§ **SET TASK A**: In the records, reproduce everything from the line containing "ウブロ（HUBLOT） (37, 1287)" down to the line containing "個人情報保護方針 (103, 2392)", substituting "企業情報" for "会社概要" and changing nothing else. Return only those lines.

§ **DOCUMENT**:
· · ·
Mr. F. P. Crowder (Ruislip Northwood)

rose

10.30 p.m.

Mr. Hamilton

No, I will not give way. The hon. and learned Member for Ruislip—Northwood (Mr. Crowder) is one of the most absent Members of this House. He comes to the House at this time of night, having earned his "corn" outside, and then presumes to intervene in defence of the old people, about whom he knows nothing at all.

The people of this country in the last twelve months have suffered the biggest betrayal since Judas. This is why the Government will reject this Amendment. We will hear all the sob-stuff that we have become used to from the Secretary of State, with great compassion and' humanity, so long as he is not asked to do anything very much. It is the same of his junior Minister. I remember him almost bringing tears to our eyes when talking about all the poverty that had been created by the Labour Government. Under Tory Governments there has been poverty in this country for centuries. We are a long way from solving it. This Bill will hardly do anything to get the old folk out of their great morass of poverty in which a lot of them have been all their lives.

Mr. Laurie Pavitt (Willesden, West)
· · ·
§ **PROVIDED RECORDS**:
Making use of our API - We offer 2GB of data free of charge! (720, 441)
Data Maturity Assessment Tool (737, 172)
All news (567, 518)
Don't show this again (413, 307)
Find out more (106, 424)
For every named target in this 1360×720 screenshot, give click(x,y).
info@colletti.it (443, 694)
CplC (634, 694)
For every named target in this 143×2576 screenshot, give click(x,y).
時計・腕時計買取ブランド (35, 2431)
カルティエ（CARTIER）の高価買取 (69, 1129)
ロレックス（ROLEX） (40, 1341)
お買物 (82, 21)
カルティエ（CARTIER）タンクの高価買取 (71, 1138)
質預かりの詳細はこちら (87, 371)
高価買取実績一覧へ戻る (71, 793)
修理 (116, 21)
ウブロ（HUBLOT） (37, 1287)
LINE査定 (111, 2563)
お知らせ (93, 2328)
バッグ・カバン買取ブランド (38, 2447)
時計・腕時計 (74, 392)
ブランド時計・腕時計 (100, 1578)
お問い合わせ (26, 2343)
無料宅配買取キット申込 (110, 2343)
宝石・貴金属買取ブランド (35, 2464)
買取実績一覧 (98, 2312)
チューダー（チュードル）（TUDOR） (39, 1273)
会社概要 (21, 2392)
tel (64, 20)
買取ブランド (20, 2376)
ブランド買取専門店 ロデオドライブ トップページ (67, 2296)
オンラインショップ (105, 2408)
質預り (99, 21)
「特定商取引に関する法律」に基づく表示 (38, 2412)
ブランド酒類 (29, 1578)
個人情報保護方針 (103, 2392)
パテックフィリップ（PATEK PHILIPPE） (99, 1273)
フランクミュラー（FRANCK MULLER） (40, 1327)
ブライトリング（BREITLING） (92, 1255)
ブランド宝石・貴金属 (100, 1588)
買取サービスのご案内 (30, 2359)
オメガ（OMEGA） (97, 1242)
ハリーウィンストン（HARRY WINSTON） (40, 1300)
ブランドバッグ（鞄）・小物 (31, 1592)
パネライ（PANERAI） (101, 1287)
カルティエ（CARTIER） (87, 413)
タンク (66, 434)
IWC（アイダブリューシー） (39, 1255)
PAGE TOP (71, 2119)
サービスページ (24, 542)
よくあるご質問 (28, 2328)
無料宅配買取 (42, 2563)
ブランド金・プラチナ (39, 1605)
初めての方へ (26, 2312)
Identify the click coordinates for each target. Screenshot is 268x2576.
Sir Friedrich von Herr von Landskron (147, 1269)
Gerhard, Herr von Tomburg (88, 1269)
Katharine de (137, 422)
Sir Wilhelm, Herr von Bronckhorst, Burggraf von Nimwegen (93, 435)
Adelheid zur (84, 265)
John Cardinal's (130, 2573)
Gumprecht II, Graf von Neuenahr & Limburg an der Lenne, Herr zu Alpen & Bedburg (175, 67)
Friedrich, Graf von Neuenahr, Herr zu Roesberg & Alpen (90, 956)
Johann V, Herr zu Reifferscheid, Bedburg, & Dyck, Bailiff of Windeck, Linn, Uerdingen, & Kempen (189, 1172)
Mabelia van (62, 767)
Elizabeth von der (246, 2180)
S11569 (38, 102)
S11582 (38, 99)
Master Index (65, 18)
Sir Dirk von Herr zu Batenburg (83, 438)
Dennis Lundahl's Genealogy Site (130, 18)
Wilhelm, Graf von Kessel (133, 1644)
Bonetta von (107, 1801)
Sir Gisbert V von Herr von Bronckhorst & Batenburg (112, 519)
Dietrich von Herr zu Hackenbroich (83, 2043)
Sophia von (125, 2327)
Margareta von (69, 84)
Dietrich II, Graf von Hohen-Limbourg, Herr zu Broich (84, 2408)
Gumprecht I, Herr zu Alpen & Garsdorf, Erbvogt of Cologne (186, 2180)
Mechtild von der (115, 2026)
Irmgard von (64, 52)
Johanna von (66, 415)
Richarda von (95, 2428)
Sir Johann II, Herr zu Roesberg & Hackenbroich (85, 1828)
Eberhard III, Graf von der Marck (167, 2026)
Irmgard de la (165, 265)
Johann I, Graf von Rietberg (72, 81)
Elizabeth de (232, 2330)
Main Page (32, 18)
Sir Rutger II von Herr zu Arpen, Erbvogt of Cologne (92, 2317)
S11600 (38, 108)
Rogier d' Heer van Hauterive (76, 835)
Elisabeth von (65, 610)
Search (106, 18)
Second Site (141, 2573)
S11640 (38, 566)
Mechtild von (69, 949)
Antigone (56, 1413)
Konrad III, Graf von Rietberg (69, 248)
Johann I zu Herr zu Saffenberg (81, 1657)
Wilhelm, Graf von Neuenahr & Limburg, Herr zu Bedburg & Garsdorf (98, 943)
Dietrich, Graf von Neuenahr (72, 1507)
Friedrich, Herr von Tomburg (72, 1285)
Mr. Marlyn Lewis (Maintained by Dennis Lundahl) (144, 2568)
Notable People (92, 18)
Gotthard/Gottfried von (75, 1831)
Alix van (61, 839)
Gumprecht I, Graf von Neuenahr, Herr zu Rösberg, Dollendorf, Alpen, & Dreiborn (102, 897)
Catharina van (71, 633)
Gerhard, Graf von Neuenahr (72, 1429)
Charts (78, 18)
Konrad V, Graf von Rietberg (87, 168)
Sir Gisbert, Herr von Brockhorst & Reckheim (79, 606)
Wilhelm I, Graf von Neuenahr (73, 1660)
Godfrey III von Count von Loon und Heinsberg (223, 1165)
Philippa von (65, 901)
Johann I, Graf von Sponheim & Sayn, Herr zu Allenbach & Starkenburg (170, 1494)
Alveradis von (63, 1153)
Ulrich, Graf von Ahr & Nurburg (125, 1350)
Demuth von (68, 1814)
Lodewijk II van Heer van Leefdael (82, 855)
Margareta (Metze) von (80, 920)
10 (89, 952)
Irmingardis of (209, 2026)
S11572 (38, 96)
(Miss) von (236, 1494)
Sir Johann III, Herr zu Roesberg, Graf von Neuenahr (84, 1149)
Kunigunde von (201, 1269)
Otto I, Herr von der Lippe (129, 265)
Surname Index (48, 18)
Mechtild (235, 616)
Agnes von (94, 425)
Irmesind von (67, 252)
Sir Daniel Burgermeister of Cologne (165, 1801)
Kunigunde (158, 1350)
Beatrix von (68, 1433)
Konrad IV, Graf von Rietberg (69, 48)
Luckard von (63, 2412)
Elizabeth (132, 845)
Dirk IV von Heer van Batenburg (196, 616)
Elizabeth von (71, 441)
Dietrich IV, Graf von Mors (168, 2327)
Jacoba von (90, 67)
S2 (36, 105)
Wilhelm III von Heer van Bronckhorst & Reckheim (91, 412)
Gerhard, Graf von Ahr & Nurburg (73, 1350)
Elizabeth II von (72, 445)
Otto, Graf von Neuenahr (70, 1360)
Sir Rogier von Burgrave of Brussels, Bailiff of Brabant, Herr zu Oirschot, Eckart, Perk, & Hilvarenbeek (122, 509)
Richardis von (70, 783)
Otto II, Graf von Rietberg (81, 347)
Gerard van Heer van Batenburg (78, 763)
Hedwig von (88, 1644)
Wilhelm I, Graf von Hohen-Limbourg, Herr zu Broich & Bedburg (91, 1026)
· · ·
§ **SET TASK B**: List every person named with the title "Mr." in the parliamentary debate excerpt.

§ **EXPECTED ANSWER A**:
ウブロ（HUBLOT） (37, 1287)
LINE査定 (111, 2563)
お知らせ (93, 2328)
バッグ・カバン買取ブランド (38, 2447)
時計・腕時計 (74, 392)
ブランド時計・腕時計 (100, 1578)
お問い合わせ (26, 2343)
無料宅配買取キット申込 (110, 2343)
宝石・貴金属買取ブランド (35, 2464)
買取実績一覧 (98, 2312)
チューダー（チュードル）（TUDOR） (39, 1273)
企業情報 (21, 2392)
tel (64, 20)
買取ブランド (20, 2376)
ブランド買取専門店 ロデオドライブ トップページ (67, 2296)
オンラインショップ (105, 2408)
質預り (99, 21)
「特定商取引に関する法律」に基づく表示 (38, 2412)
ブランド酒類 (29, 1578)
個人情報保護方針 (103, 2392)

§ **EXPECTED ANSWER B**:
Mr. F. P. Crowder
Mr. Hamilton
Mr. Laurie Pavitt